2. Using the following rules, try to construct various dice:
• You can use polygons of only one type: either equilateral triangles or squares or regular pentagons
• Each vertex of the die has the same number of sides connected to it. In practice, you can start from forming one vertex out of several polygons. Their number will be dictated by geometry (3, 4 or 5 for triangles, 3 for squares, 3 for pentagons). Then attach the same number of sides to the remaining vertices, finishing the polyhedron.
• The dice that can be constructed this way are called platonic solids.
3. Can you construct a platonic solid type die out of regular hexagons? Why or why not? Try it.

6. Closure

• You may wish to bring the class back together for a discussion of the findings. Once the students have been allowed to share what they found, summarize the results of the lesson.

### Alternate Outline

This lesson can be rearranged in several ways.

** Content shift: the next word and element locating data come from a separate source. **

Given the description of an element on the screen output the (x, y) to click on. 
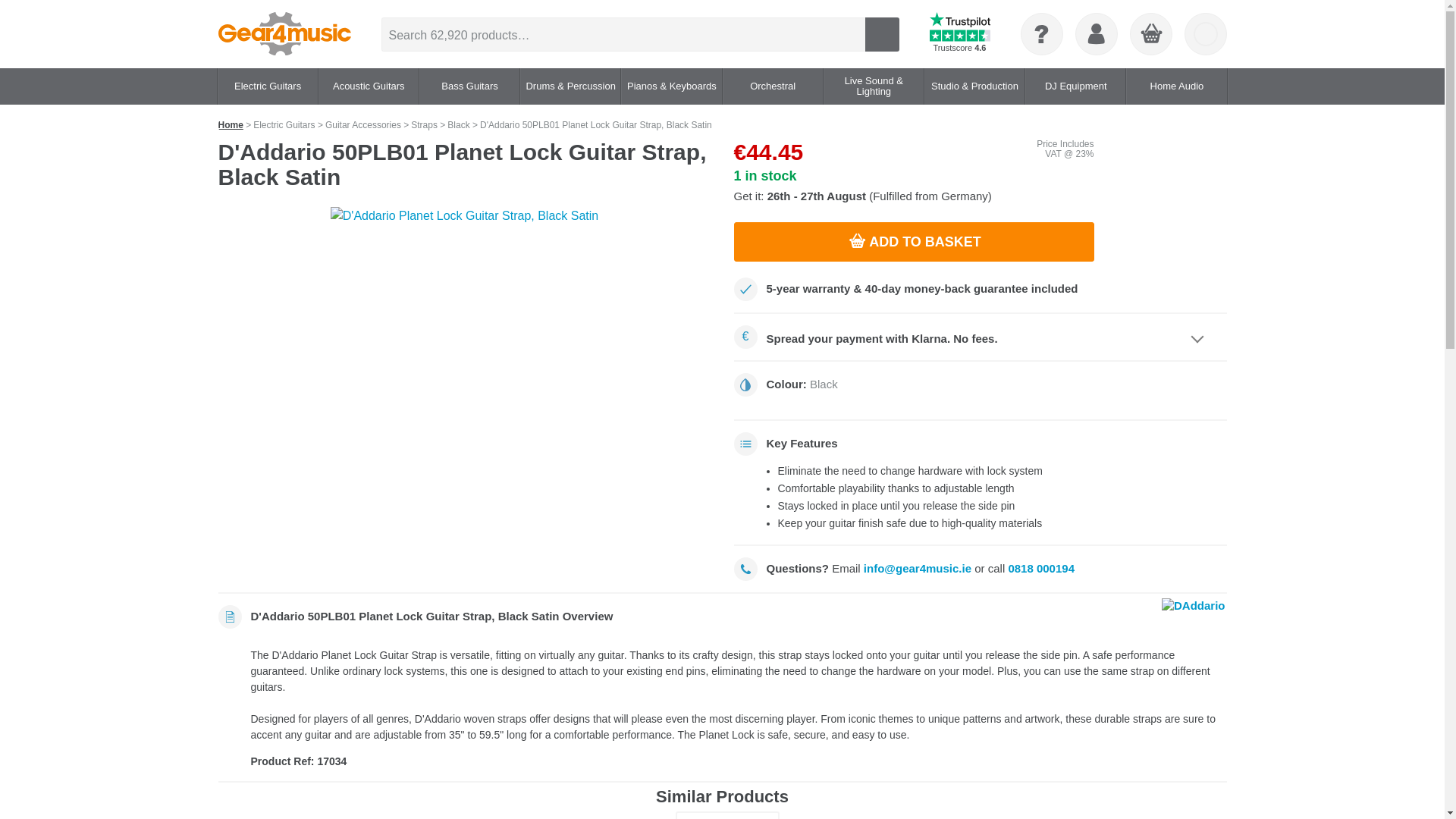
Basket (1150, 34)
Log In (1095, 33)
Search (881, 33)
Trustscore 4.6 (960, 34)
Electric Guitars (267, 85)
Click for Gear4music home (284, 34)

• Have students construct spinners out of several different materials, and then compare the results they obtain. Which materials or designs produce spinners that produce more truly "random" results? Compare the results of many spins with these spinners with the computer-generated results from the Spinner Game and the Adjustable Spinner Game to show students the advantage of using a computer model to produce accurate results.
• Use Buffon's Needle as an additional example of the connection between probability and geometry.
• Have groups of students read the two discussions in this lesson and prepare presentations for their classmates that explain the content of the discussions.

### Suggested Follow-Up

After these discussions and activities, the students will have an understanding of how geometry can be used to solve probability problems. The next lesson, Conditional Probability and Probability of Simultaneous Events leads to a deeper consideration of the related mathematics and to acquiring new tools for solving problems, namely the ideas and formulas connected with conditional probability and probability of simultaneous events.